Here’s an a fortiori argument:  How shall we then classify the majority of delegates to the recent General Assembly of the Presbyterian Church (USA) (hereinafter PCUSA), who, having sworn that same oath, bypassed the neat Aristotelian chain of authority that is supposed to structure the denomination’s decisions and procedures?  The Book of Order clearly states that authority moves up the scale from the local church sessions to the presbyteries to the synods to General Assembly to the constitution (consisting of the Book of Confessions and the Book of Order) to the Bible, and finally to Christ himself.

This year General Assembly chose to jump over at least two levels of authority above it and pass legislation forbidden by both the constitution and the Bible.  That is, local churches are now free to perform marriage ceremonies for same-sex couples and ordain practicing homosexual pastors.  What one thinks of homosexuality is not the primary issue here.  The issue is that a body properly constituted as being under a higher authority has violated its constitutional position and behaved like some sort of autonomous council of bishops.  The fact that a committee is now excising from the Book of Confessions a passage in the venerable Heidelberg Catechism that forbids what they did does not excuse them.  One wonders whether they will next begin cutting passages from the Bible that offend their postmodern sensibilities.

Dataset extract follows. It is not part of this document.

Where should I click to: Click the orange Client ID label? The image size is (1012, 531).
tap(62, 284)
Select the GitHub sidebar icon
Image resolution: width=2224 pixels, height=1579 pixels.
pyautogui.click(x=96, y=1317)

Incidentally, the story running around is that this order will not go into effect unless and until the presbyteries vote to abolish the section of the Book of Order that demands faithfulness in marriage or chastity in singleness.  As I understand it on good authority, that vote is irrelevant, since the order in question is already in effect.

Presbyterians have always prided themselves on being the denomination of democratic order, but the body charged with maintaining that order has hypocritically shunted aside its responsibility in favor of being politically correct.

Before all this flap began, I was informed by a high official of the PCUSA that some presbyteries would not even speak to me about ordination for the simple reason that I graduated from a conservative seminary, more specifically a seminary known for espousing a theology in line with the PCUSA’s Book of Confessions.

Can you spot what’s wrong with this picture, children?

In short, the PCUSA’s General Assembly has in effect ceased to be truly Presbyterian.  Furthermore, the very Greek word for “church,” ecclesia, means “called out,” specifically called out of the ruling world order.  When a church body instead allows the value system of that world order to force it away from its own highest principles, can that body even call itself a church?

Or are they going to define “called out” as meaning called out of their own founding doctrines?